Without the swap cache, CPU B would have to wait for A's write to complete, then read the page back—double I/O. The swap cache eliminates this inefficiency.

Another race:

CPU A starts writing page P to swap
Before write completes, memory pressure eases
CPU A's write completes, but the system now has free frames
The page can remain in memory and swap cache
If re-evicted later, the swap copy is still valid (if page is clean)

This "swap backing" means a page might simultaneously exist in RAM and have a valid swap slot. The kernel tracks this to avoid unnecessary I/O.

The Cost of Locking

Swap synchronization has overhead. Under extreme memory pressure with many CPUs, contention for page locks and swap data structures can become a bottleneck. This is one reason why swap-heavy workloads scale poorly—beyond the I/O cost, there's CPU time spent waiting for locks.

Read-Ahead and Clustering

Disk I/O has high latency but reasonable throughput once started. Reading one 4KB page takes nearly as long as reading 64KB due to seek time dominance (on HDDs) or command overhead (on SSDs). Modern kernels exploit this through read-ahead and clustering.

Swap Read-Ahead

•Spatial locality bet — When page N faults, the kernel speculatively reads pages N-k to N+k
•Configurable window — The read-ahead window size can be tuned (default often 8-16 pages)
•Sequential access patterns — If a process scans memory linearly, read-ahead dramatically reduces fault count
•Wasted reads possible — If locality assumption is wrong, read-ahead pages may never be used

Swap Clustering (Write)

•Adjacent page writes — When evicting a page, the kernel checks if neighbors are also candidates
•Single I/O for multiple pages — Reduces the number of write operations
•Swap slot allocation — The kernel tries to allocate consecutive swap slots for related pages
•LRU list ordering — Pages evicted together are often allocated together (temporal locality)

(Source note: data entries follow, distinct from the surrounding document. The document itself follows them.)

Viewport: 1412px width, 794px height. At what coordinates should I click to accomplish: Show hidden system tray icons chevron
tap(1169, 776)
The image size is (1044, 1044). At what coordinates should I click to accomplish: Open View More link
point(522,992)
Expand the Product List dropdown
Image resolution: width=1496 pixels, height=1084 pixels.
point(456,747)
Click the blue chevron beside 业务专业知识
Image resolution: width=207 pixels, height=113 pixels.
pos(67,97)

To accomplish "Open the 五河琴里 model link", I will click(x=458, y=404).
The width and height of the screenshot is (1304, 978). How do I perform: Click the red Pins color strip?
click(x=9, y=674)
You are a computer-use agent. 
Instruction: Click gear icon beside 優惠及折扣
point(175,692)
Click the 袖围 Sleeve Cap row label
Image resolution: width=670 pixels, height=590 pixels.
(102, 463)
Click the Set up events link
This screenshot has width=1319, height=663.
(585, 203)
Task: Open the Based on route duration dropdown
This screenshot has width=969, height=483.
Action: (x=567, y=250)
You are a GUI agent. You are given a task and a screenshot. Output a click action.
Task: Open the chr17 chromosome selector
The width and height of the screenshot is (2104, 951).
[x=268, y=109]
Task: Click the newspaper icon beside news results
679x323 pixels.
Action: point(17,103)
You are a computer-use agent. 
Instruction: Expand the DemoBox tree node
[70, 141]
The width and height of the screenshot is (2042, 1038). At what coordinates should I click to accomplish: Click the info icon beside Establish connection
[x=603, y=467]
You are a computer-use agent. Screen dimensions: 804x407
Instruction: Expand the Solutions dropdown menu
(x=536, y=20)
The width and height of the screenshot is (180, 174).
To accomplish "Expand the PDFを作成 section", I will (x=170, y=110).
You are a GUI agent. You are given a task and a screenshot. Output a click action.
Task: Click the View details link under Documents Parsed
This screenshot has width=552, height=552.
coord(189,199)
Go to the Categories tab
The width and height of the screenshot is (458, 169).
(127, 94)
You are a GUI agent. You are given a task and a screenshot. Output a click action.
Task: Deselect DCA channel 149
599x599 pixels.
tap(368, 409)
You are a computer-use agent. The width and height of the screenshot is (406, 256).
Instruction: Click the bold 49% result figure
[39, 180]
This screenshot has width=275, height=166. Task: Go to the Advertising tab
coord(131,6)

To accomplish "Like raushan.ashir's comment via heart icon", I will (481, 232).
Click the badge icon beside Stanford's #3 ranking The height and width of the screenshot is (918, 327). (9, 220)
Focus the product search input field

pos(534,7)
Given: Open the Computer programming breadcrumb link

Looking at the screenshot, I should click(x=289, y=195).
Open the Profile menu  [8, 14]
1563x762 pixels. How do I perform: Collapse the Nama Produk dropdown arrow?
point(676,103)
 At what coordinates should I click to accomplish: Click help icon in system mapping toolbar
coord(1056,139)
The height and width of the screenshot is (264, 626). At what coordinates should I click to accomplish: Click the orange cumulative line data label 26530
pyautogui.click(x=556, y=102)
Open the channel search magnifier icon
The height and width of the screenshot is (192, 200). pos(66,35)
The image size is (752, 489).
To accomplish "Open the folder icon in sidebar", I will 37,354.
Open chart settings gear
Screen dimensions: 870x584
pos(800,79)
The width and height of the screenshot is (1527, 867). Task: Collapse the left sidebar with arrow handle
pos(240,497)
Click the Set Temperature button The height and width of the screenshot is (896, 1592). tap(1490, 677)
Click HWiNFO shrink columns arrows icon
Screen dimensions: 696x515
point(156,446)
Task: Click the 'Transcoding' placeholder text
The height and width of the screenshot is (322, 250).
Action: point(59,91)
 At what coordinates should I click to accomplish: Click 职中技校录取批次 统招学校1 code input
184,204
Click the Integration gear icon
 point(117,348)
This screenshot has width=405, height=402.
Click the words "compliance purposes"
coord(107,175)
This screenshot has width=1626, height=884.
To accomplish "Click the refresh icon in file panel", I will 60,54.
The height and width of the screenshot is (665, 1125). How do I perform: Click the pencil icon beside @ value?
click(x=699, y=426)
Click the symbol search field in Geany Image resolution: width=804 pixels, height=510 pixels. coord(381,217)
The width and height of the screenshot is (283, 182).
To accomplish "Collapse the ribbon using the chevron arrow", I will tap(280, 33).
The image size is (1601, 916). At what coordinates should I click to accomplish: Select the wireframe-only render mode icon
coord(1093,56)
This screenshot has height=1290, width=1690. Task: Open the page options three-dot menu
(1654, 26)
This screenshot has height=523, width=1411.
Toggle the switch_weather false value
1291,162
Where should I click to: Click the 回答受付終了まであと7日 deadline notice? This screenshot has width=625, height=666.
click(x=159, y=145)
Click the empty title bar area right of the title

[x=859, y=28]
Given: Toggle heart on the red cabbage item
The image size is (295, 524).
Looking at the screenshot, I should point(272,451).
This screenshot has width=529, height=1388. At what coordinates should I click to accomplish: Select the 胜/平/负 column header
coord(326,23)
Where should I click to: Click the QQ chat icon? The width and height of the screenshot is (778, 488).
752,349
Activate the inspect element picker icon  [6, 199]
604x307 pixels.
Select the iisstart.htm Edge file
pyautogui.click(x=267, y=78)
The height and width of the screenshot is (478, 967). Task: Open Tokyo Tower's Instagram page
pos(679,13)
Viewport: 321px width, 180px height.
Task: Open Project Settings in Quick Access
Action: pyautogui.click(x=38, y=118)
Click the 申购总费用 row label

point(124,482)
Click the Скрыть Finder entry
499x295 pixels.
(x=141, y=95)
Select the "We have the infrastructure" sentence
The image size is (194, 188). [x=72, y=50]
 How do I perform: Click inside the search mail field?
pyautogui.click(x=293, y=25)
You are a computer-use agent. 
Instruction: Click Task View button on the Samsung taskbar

How clustering helps swap-out:

Linux maintains LRU (Least Recently Used) lists of pages. When memory pressure triggers reclaim, pages at the tail of the LRU list are eviction candidates. These pages are often from the same process and may be virtually adjacent.

The kernel scans the eviction candidates and groups pages that:

Can be written to consecutive swap slots
Are ready for eviction (not locked, not currently accessed)
Belong to the same swap area

Instead of 8 separate 4KB writes, the kernel issues one 32KB write. This is particularly beneficial for HDDs, where each operation incurs seek overhead.

Read-ahead tunables (Linux):

# View current swap read-ahead (in pages)
cat /proc/sys/vm/page-cluster
# Default is 3, meaning 2^3 = 8 pages read-ahead

# Increase for sequential workloads
echo 4 > /proc/sys/vm/page-cluster  # 16 pages

# Decrease for random access patterns
echo 1 > /proc/sys/vm/page-cluster  # 2 pages

Choosing the right value depends on workload characteristics. Too high wastes I/O bandwidth on unused pages; too low causes many small reads.

SSD Considerations

On SSDs, seek time is negligible, so the case for clustering is weaker. However, issuing larger I/O requests still reduces command overhead and can better utilize SSD parallelism. Read-ahead remains valuable for reducing the number of page faults, even if I/O latency per fault is lower.

Process Transparency: The Illusion of Unlimited Memory

A remarkable property of virtual memory and swapping is transparency: processes are completely unaware that their pages may reside on disk. From the application's perspective, all memory access works identically—pointers work, data is consistent, and the process never sees "swap" directly.

How is this illusion maintained?

Transparency Mechanisms

•Virtual addressing — Processes use virtual addresses, never physical. The MMU and page tables translate seamlessly.
•Hardware page faults — The CPU automatically traps to the kernel when accessing a non-present page. No special process logic needed.
•Blocking swap-in — The process sleeps during swap-in. From its perspective, the memory access just took longer—the process doesn't explicitly wait.
•State preservation — CPU registers are saved before fault handling and restored after. The instruction that caused the fault is re-executed successfully.
•Consistent memory model — From the process's view, memory behaves as expected. Swapping doesn't introduce data races or inconsistencies (from the process's perspective).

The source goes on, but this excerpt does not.